Colaboración de Carlos Ferreyra
Vuelven a funcionar los lavaderos, las abandonadas redes sociales de la antigüedad no tan remota, donde se juntaban las señoras en el patio de la vecindad a intercambiar datos, información dura sobre vidas y milagros ajenos.
Así se sabía cuántas golpizas había propinado la señora a su esposo por disoluto y llegar tarde con media soldada, y se conocían los desvaríos amorosos de la quinceañera y los fajes que en el más oscuro rincón del patio común, le permitía a su galán en turno.

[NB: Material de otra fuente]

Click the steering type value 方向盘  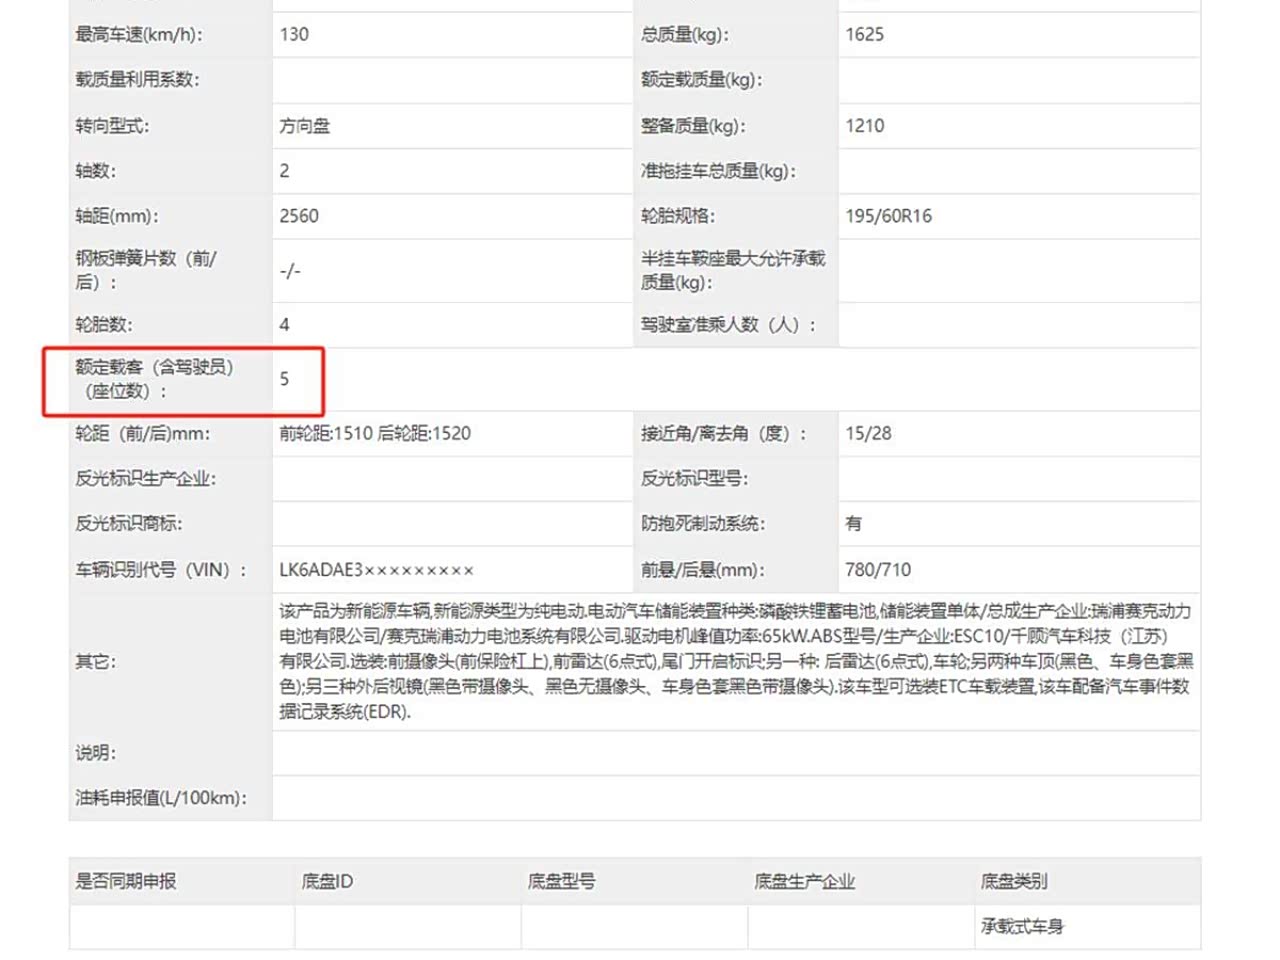click(304, 126)
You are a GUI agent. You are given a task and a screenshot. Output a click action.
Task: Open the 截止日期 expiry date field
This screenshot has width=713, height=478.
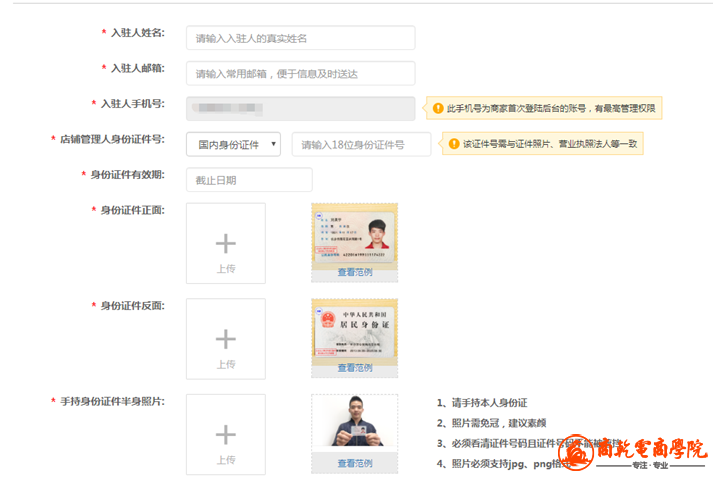click(x=249, y=180)
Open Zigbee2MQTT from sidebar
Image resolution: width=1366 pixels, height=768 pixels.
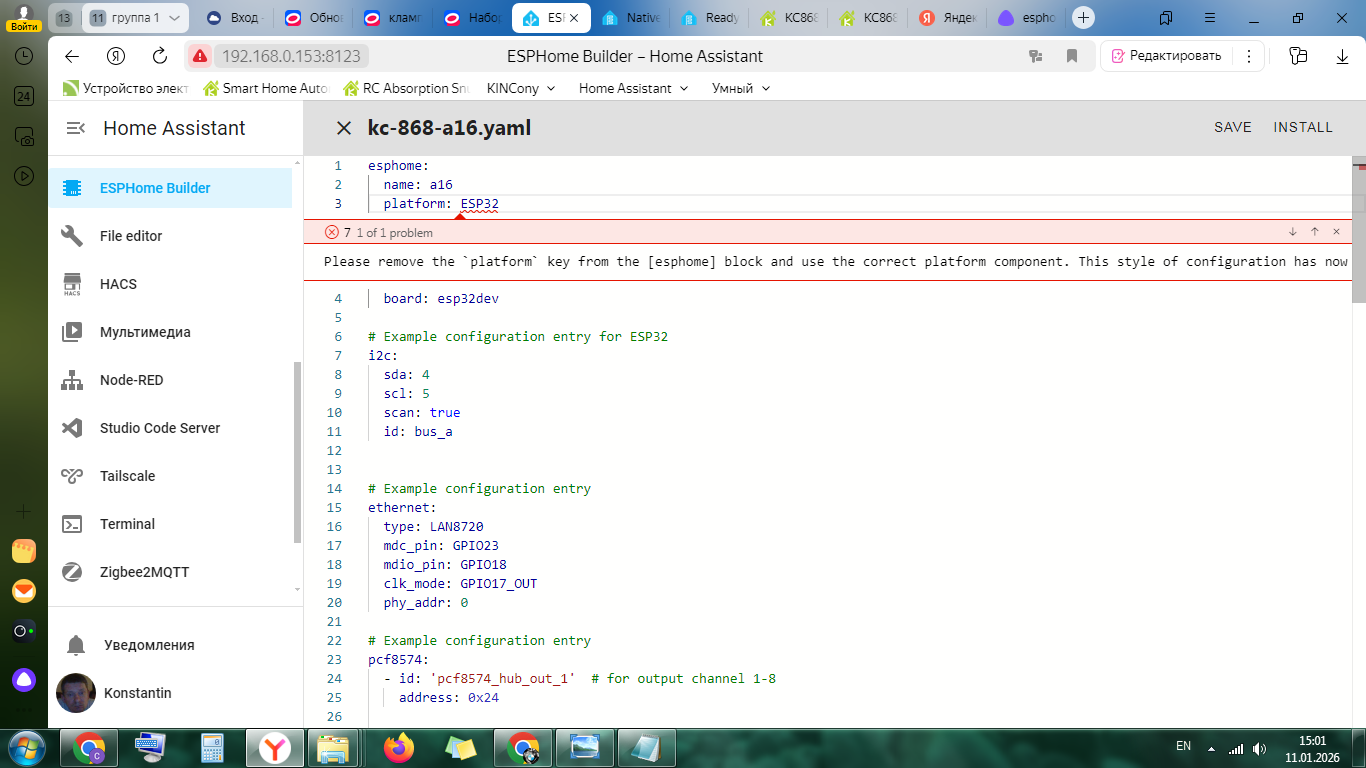coord(144,572)
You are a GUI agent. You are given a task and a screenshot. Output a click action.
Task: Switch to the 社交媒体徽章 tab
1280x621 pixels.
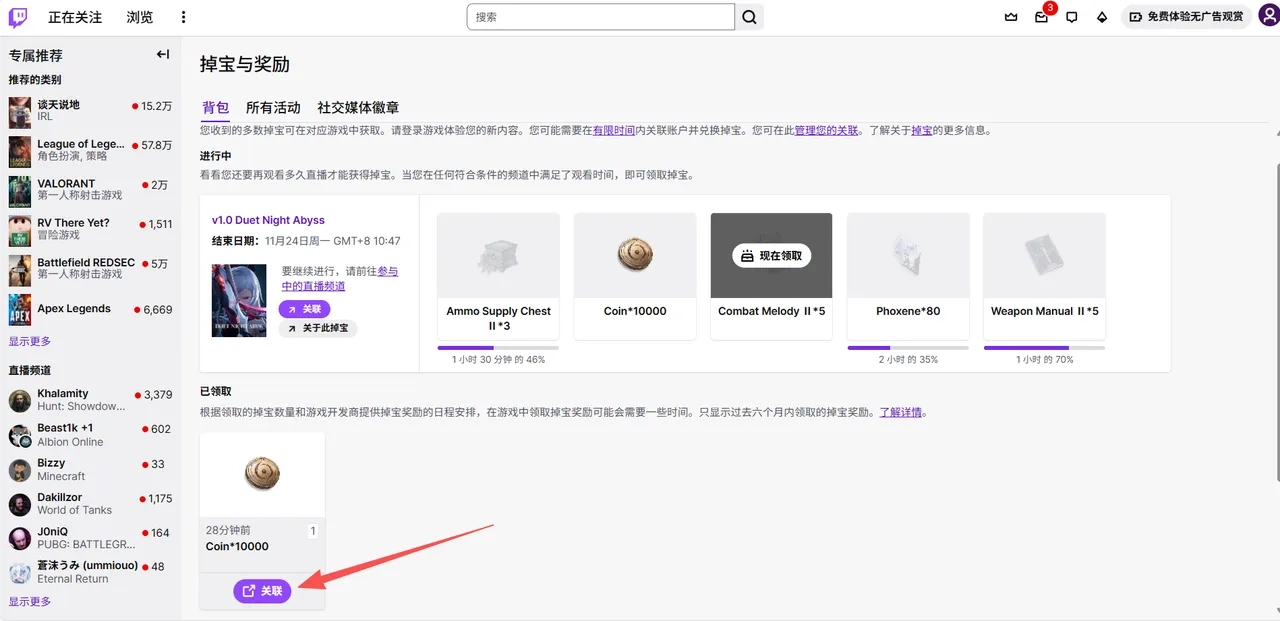358,108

No se ocultaban a nadie las actividades ilegales –ratero, pues—del vecino de la entrada, ni las veces que se iba “de vacaciones” a Lecumberri, el llamado Palacio Negro hoy almacén de documentos y recuerdos que nadie quiere revivir. Entre ellos, se dice, las actas en las que se menciona la detención del hijo de doña Rosario Ibarra, Jesús Piedra, y su posterior desaparición.
Muchos otros documentos similares deben andar perdidos en las tripas del viejo edificio donde los líderes del 68 imaginaron sus mejores páginas narrando la matazón del 2 de octubre y como se gestó la épica de un movimiento que de escolar se convirtió en popular al grado de involucrar a todas las fuerzas vivas –y las tontas—en marchas, plantones y mítines.
Volvamos a los lavaderos: en torno a la pileta y las lajas de piedra donde se frotaba la ropa, se reunían las que vendían mandiles, batitas, ropa interior en ese entonces de hilo, servilletas y mantelitos, lo mismo que las que pretendían motivar a sus vecinas para que se sumaran a las labores piadosas del cura de la parroquia vecina.
En Morelia, por ejemplo, así nació un comercio de alimentos que es el mayor éxito restaurantero registrado en el Valle de Guayangareo. Una humildísima construcción con un saloncito largo, bancas a los lados y el consabido altar para oficiar la misa era el templo lugareño.
Un sacerdote, ante la carencia de estímulos económicos por parte de la feligresía, decidió inventar una forma de captación de fondos. En la plazuela de la esquina colocó unas mesas donadas por una empresa cervecera, con sillas de lámina. Las puso alrededor del jardín público que pronto se convirtió en terregal sustituyendo los macizos con flores por aplanados para nivelar el piso.
Y ahí vienen los lavaderos. En las vecindades que caían bajo la tutela religiosa del cura cuyo nombre nunca supe, se convocó a las señoras a aportar lo mejor de su cocina, a condición de que se tratara de platos tradicionales michoacanos. Porque eso sí: patriotas hasta decir de corrido parangaricutirimícuaro.
Pronto se hizo popular el sitio, La Inmaculada o algo así, cuyo camino fue marcado desde los arcos del acueducto con banderines que lucían los colores marianos: azul pálido y blanco. Todos en tul para que ondearan con la más tenue brisa.
El cura se murió, pero antes creó una cooperativa en la que se adquiría la mercancía a menor precio. Y debió ser, porque en el caso de las cenas las familias aportaban a la cocinera y los platillos, mientras los infantes servían, limpiaban, lavaban… un negocio redondo en el que los insumos no costaban y los sirvientes eran gratuitos.
Desde la cooperativa al minúsculo templo, un puente muy iluminado llevaba arriba a un San Jorge –ya descontinuado, por cierto—que entre llamaradas y rugidos se enfrentaba con un dragón una y otra vez, al que le daba callo una decena de veces durante la noche. Por simplón, era o es simpático.
El hermano del cura se quedó con el negocio, pero supongo que más listo que el ensotanado o más ambicioso, desapareció el parque público, donde habitualmente se colocaba una feria no muy grande con volantín, rueda de la fortuna, martillo, avión y juegos de adivinanzas con lectura del futuro.
Surgió un templo en forma, sobre pilares que dejaron gran parte de lo que había sido jardín público bajo techo. Alrededor mostradores y con un sistema de venta de boletos que se adquirían o se adquieren a la entrada, los comensales recorren el sitio pidiendo tal o cual antojo a cambio de un número determinado de boletos.
Las señoras del rumbo siguen aportando los guisos, los jovencitos ahora son controlados por un sujeto mayor y bueno, aunque seguramente no pagan impuestos ni siquiera los correspondientes a la ocupación de espacios públicos, las ocasiones recientes que lo visité estaba repleto de tragones que disfrutaban los buñuelos en miel, agarraditos con los dedos, mientras los hacían bajar con largos tragos de atole blanco de maíz.
Caray, inolvidable… con muchísimos antojos más.